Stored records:
____________

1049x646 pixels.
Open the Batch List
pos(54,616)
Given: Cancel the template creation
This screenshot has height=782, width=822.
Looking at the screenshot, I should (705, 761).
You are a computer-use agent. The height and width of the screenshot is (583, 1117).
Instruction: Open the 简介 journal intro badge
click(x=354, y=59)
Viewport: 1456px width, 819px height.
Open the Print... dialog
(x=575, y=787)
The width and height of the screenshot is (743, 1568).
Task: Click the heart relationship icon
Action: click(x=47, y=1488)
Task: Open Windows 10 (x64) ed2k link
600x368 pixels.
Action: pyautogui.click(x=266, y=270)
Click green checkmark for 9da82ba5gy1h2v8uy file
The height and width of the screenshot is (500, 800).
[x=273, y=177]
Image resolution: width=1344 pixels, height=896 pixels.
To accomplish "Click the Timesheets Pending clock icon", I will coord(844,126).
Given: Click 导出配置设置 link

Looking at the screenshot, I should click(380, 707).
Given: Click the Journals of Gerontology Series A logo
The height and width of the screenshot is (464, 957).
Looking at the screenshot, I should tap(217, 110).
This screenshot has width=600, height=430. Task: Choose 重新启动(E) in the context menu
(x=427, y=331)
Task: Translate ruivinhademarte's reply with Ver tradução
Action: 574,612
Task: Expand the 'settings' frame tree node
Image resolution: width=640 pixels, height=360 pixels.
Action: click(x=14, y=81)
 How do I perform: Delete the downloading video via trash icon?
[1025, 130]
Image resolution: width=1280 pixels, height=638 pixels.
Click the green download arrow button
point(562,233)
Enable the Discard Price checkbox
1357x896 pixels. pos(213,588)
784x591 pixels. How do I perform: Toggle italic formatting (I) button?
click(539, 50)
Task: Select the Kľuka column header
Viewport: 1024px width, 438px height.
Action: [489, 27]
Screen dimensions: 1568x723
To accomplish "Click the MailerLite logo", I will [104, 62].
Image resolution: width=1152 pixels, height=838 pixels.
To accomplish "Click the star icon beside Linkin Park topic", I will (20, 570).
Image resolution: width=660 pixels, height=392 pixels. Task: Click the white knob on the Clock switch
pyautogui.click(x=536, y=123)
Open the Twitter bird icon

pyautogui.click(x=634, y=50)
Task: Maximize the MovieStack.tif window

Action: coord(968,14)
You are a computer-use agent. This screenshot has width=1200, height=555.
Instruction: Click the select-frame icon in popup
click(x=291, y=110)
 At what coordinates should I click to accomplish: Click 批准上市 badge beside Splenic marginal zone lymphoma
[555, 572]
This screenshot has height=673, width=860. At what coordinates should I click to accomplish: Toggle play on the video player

____________

WHAT NEEDS TO BE DONE:
Every line from the one with "Given: Click the" through the last line of the records above should be returned exactly, please, and no others.

REPLY:
Given: Click the Journals of Gerontology Series A logo
The height and width of the screenshot is (464, 957).
Looking at the screenshot, I should tap(217, 110).
This screenshot has width=600, height=430. Task: Choose 重新启动(E) in the context menu
(x=427, y=331)
Task: Translate ruivinhademarte's reply with Ver tradução
Action: 574,612
Task: Expand the 'settings' frame tree node
Image resolution: width=640 pixels, height=360 pixels.
Action: click(x=14, y=81)
 How do I perform: Delete the downloading video via trash icon?
[1025, 130]
Image resolution: width=1280 pixels, height=638 pixels.
Click the green download arrow button
point(562,233)
Enable the Discard Price checkbox
1357x896 pixels. pos(213,588)
784x591 pixels. How do I perform: Toggle italic formatting (I) button?
click(539, 50)
Task: Select the Kľuka column header
Viewport: 1024px width, 438px height.
Action: [489, 27]
Screen dimensions: 1568x723
To accomplish "Click the MailerLite logo", I will [104, 62].
Image resolution: width=1152 pixels, height=838 pixels.
To accomplish "Click the star icon beside Linkin Park topic", I will (20, 570).
Image resolution: width=660 pixels, height=392 pixels. Task: Click the white knob on the Clock switch
pyautogui.click(x=536, y=123)
Open the Twitter bird icon

pyautogui.click(x=634, y=50)
Task: Maximize the MovieStack.tif window

Action: coord(968,14)
You are a computer-use agent. This screenshot has width=1200, height=555.
Instruction: Click the select-frame icon in popup
click(x=291, y=110)
 At what coordinates should I click to accomplish: Click 批准上市 badge beside Splenic marginal zone lymphoma
[555, 572]
This screenshot has height=673, width=860. At what coordinates should I click to accomplish: Toggle play on the video player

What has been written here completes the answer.